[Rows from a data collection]
* * * * * * *

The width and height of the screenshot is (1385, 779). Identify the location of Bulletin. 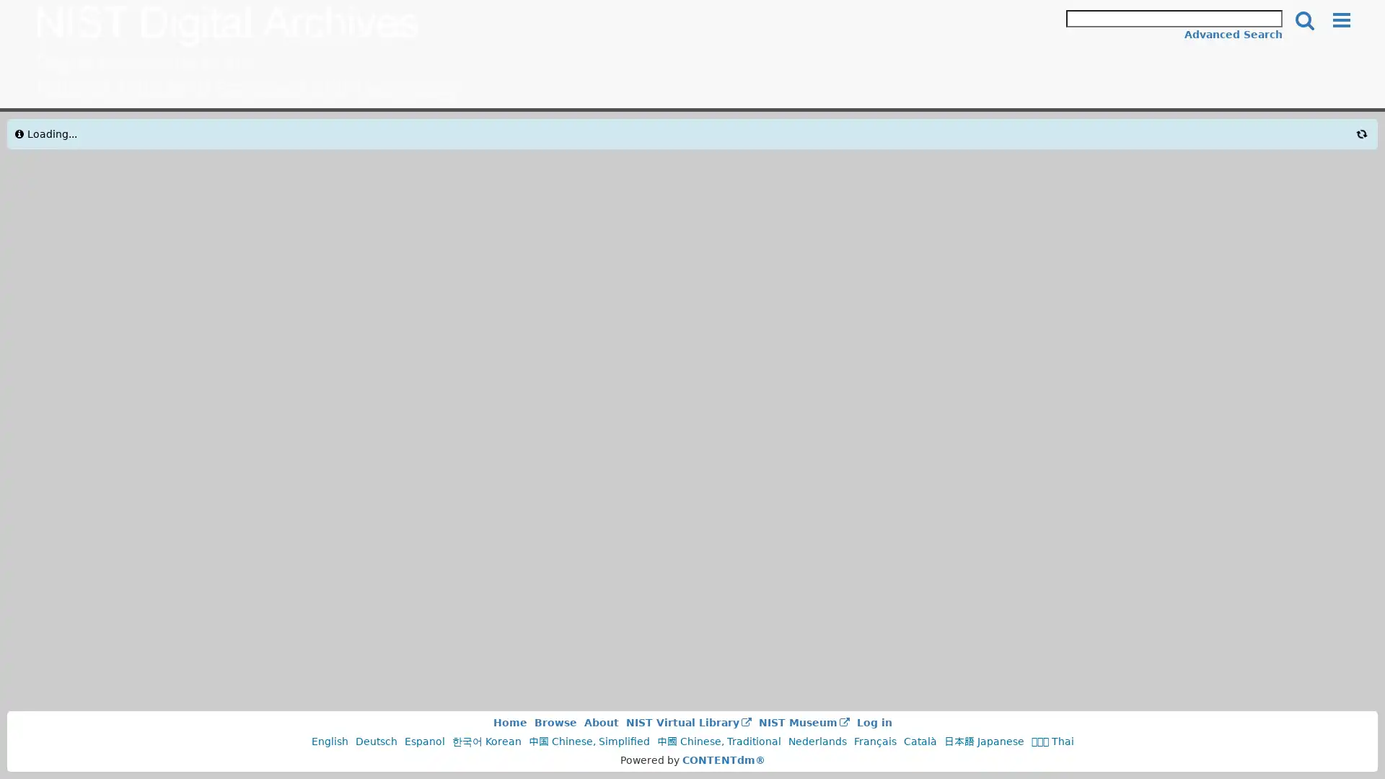
(410, 216).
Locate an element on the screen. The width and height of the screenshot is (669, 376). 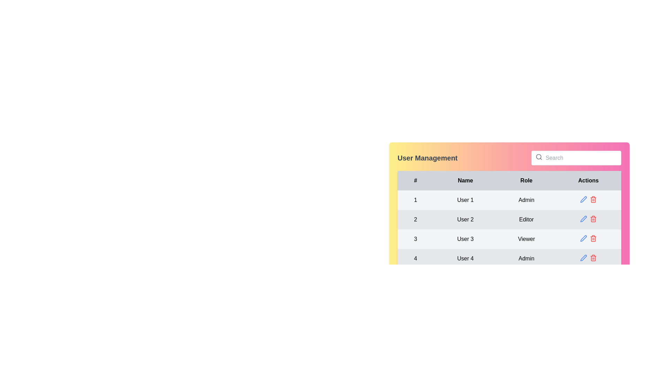
the text content displaying 'User 3' in the 'Name' column of the user management table, located in the third row between the 'Number' and 'Role' columns is located at coordinates (465, 239).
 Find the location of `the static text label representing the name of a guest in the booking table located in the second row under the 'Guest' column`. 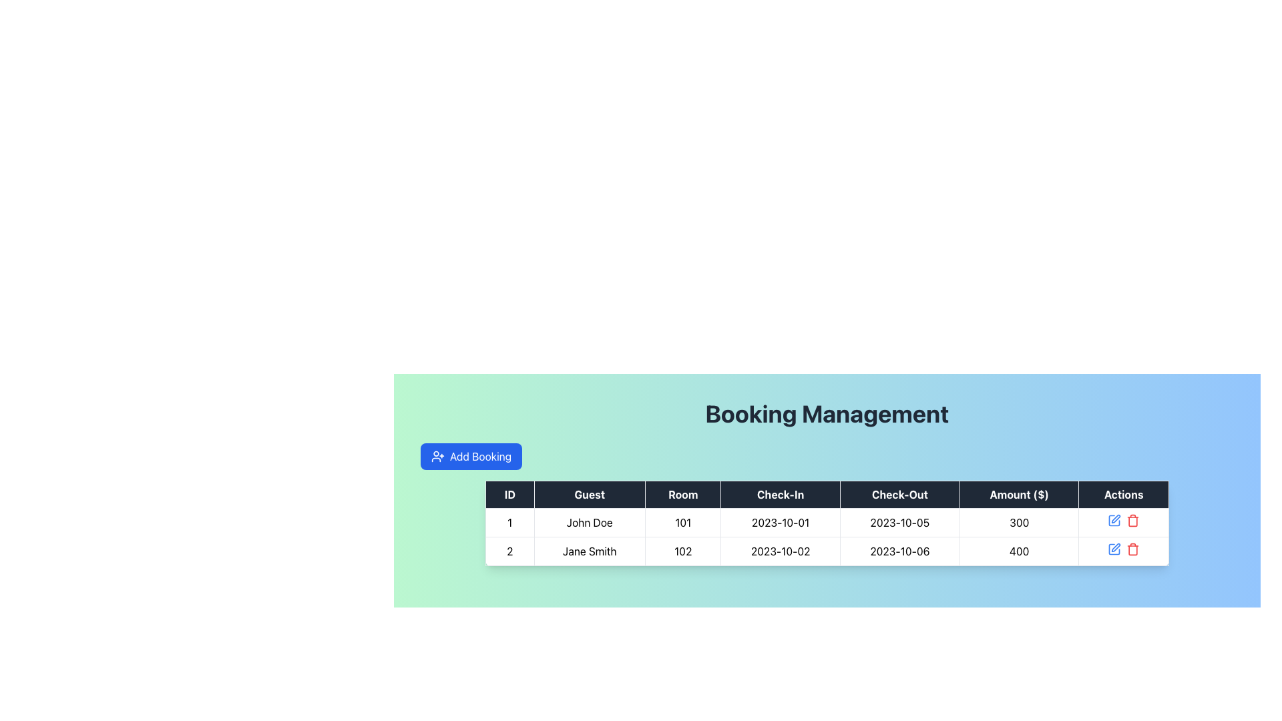

the static text label representing the name of a guest in the booking table located in the second row under the 'Guest' column is located at coordinates (589, 551).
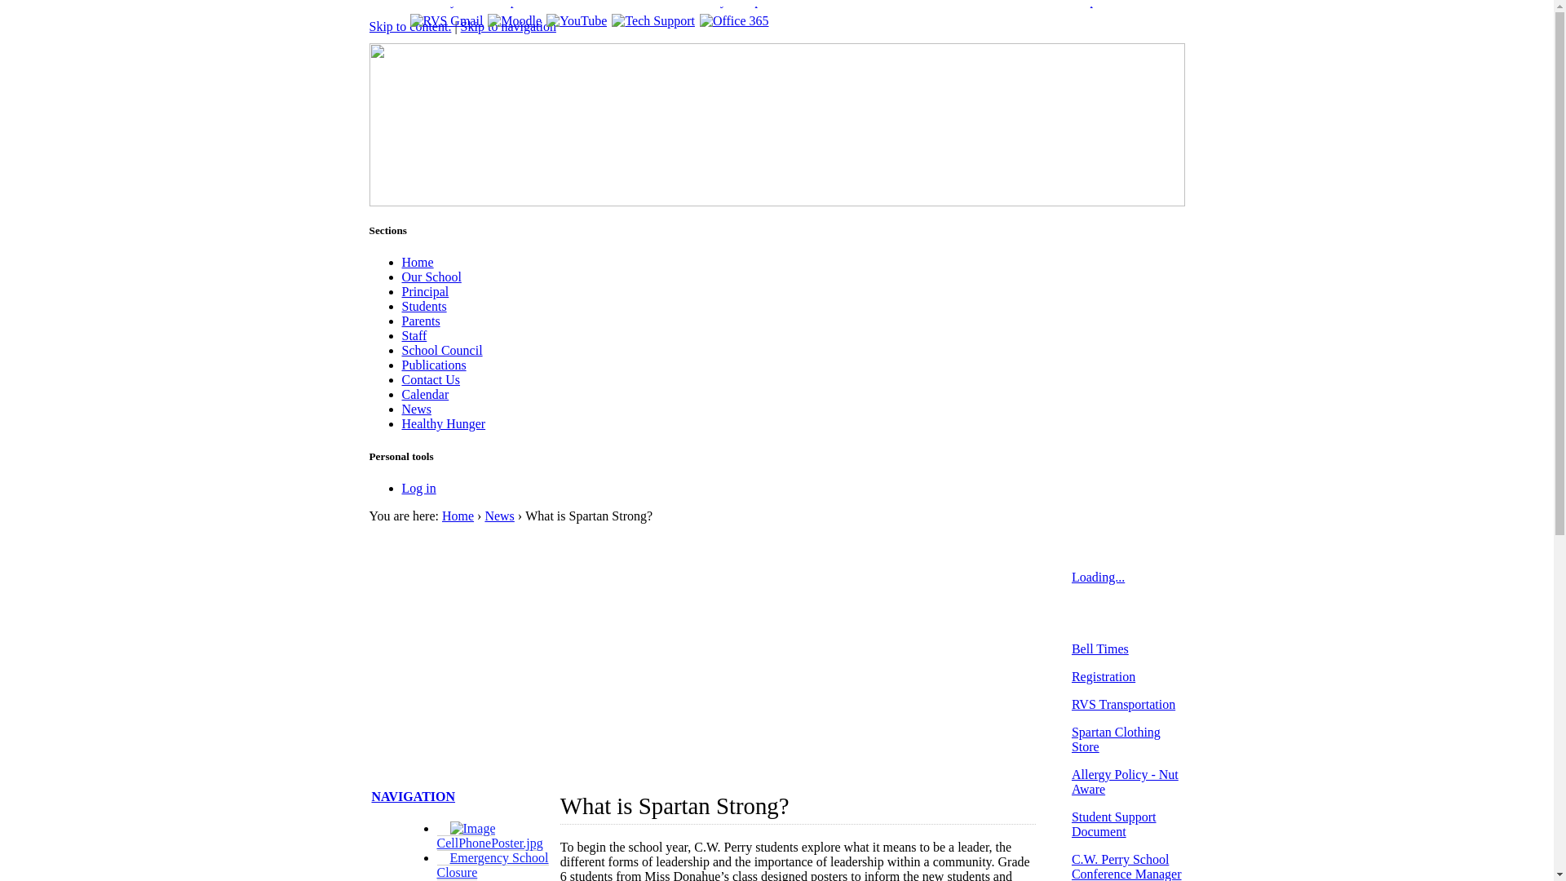 The height and width of the screenshot is (881, 1566). I want to click on 'Healthy Hunger', so click(401, 423).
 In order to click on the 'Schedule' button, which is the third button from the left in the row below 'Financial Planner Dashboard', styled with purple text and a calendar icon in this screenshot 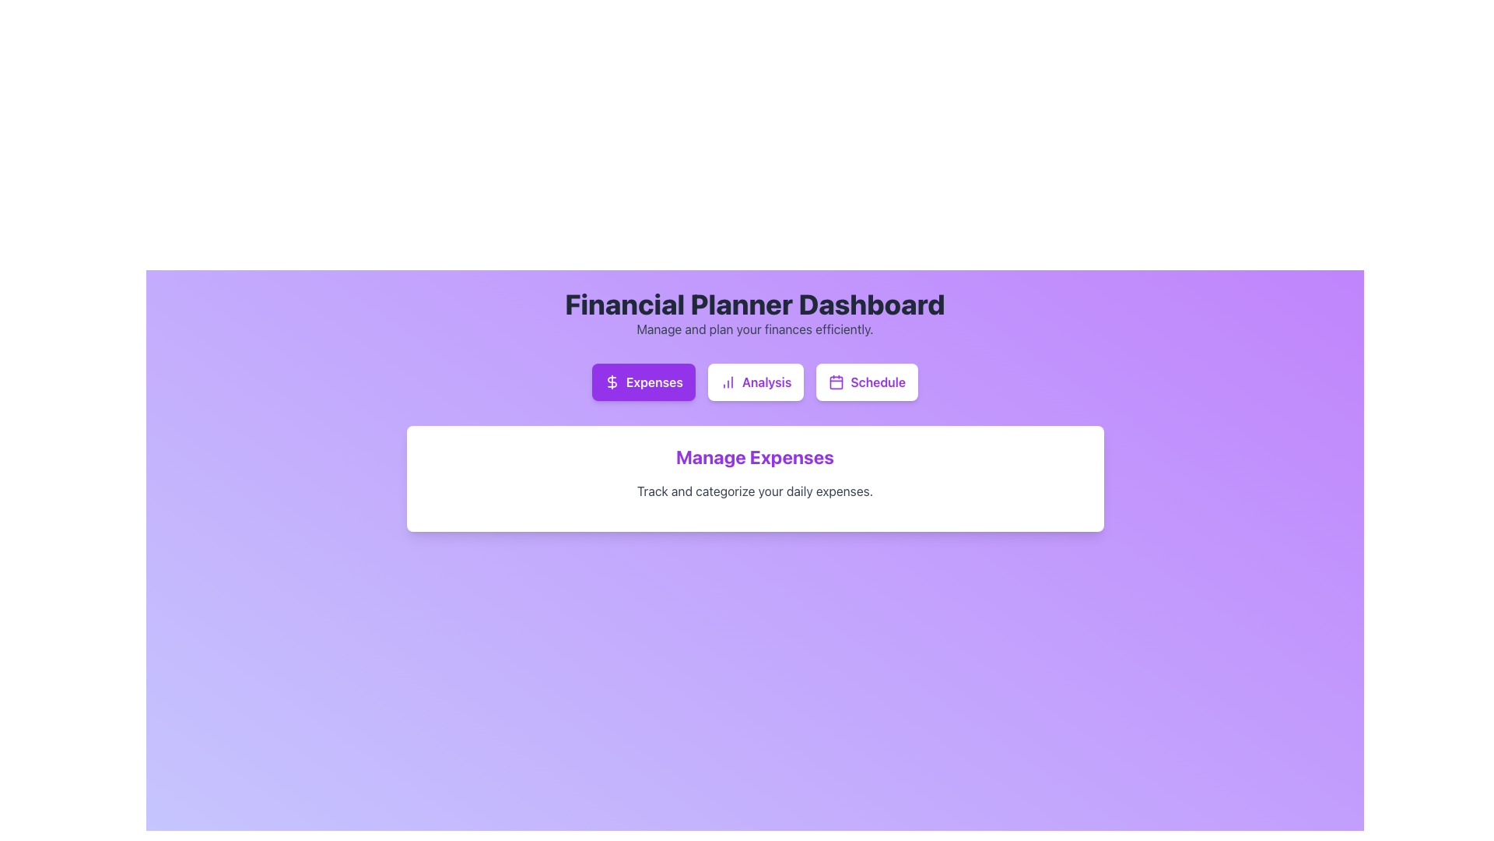, I will do `click(878, 381)`.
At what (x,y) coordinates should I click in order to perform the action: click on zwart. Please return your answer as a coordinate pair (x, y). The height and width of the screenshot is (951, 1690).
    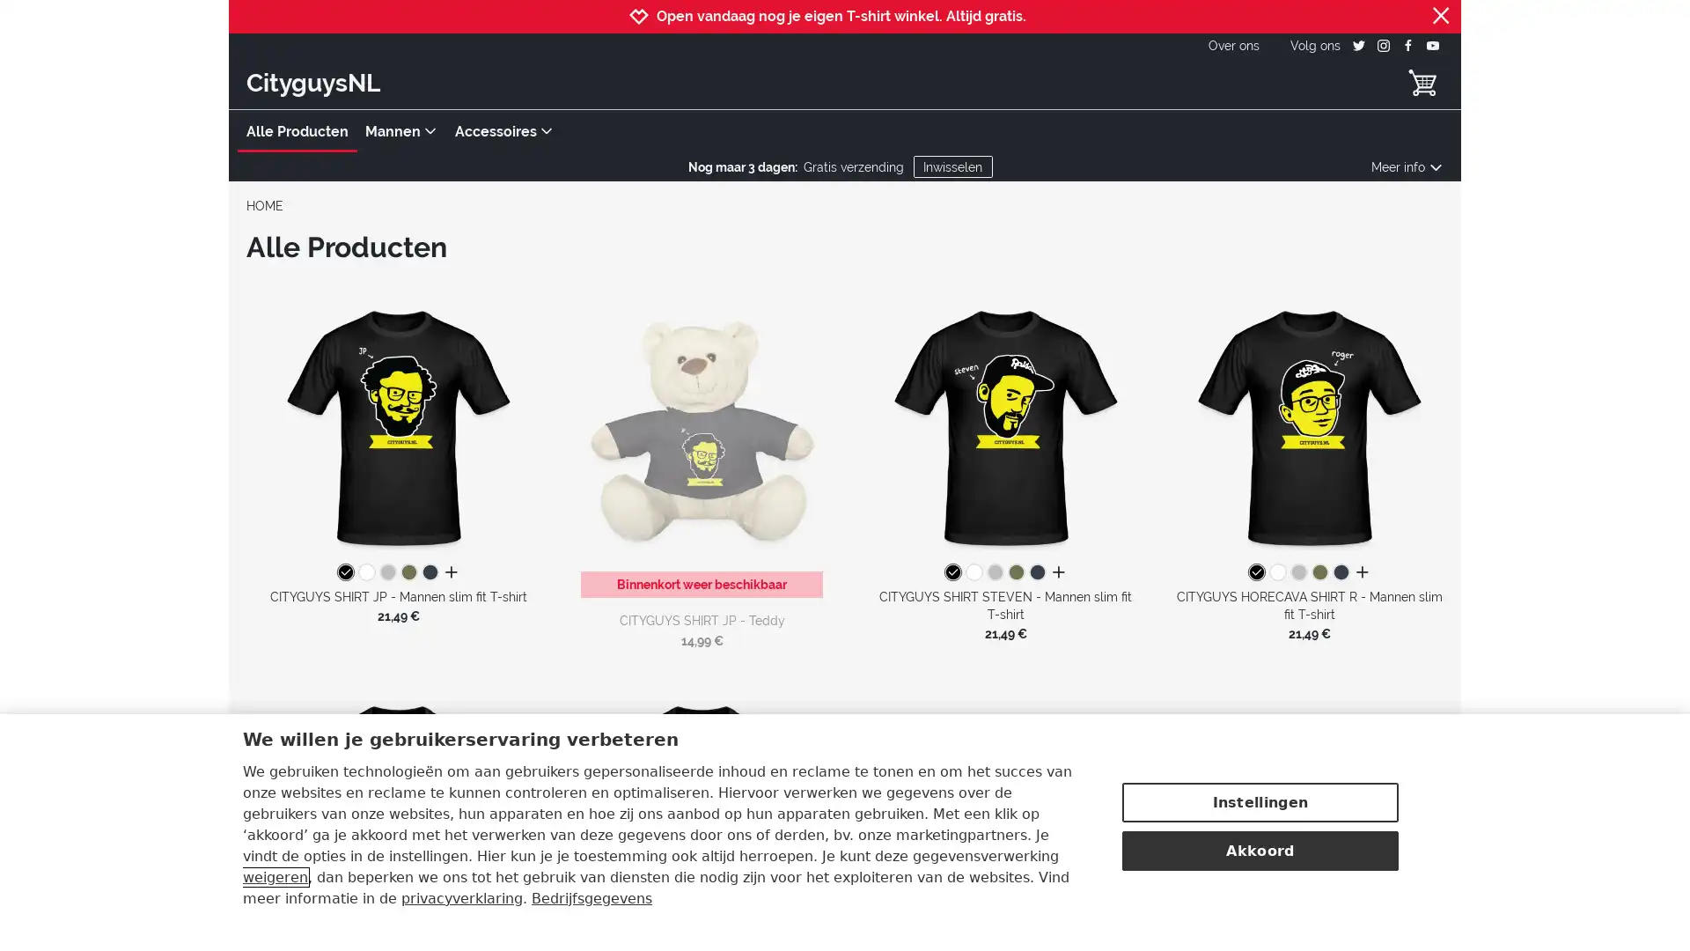
    Looking at the image, I should click on (1255, 573).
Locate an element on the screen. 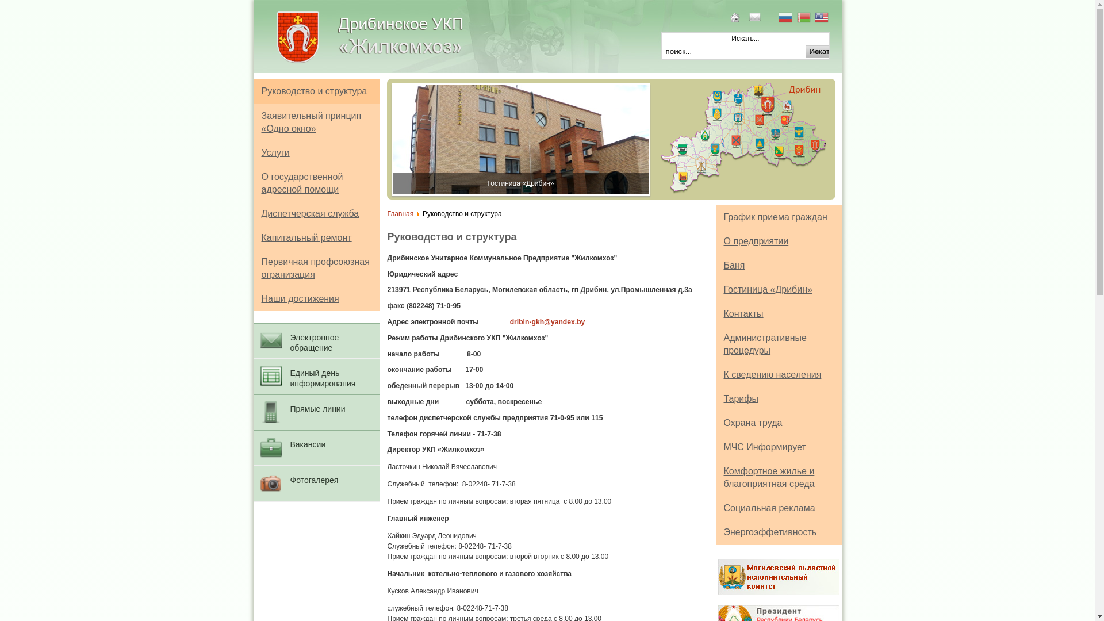  'dribin-gkh@yandex.by' is located at coordinates (547, 321).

* * * * * * *

**Challenge**
Print the rows from the start through the line containing "(410, 216).", including both ends, with their text unchanged and the pictures left out.

**Response for this exercise**
The width and height of the screenshot is (1385, 779). Identify the location of Bulletin. 
(410, 216).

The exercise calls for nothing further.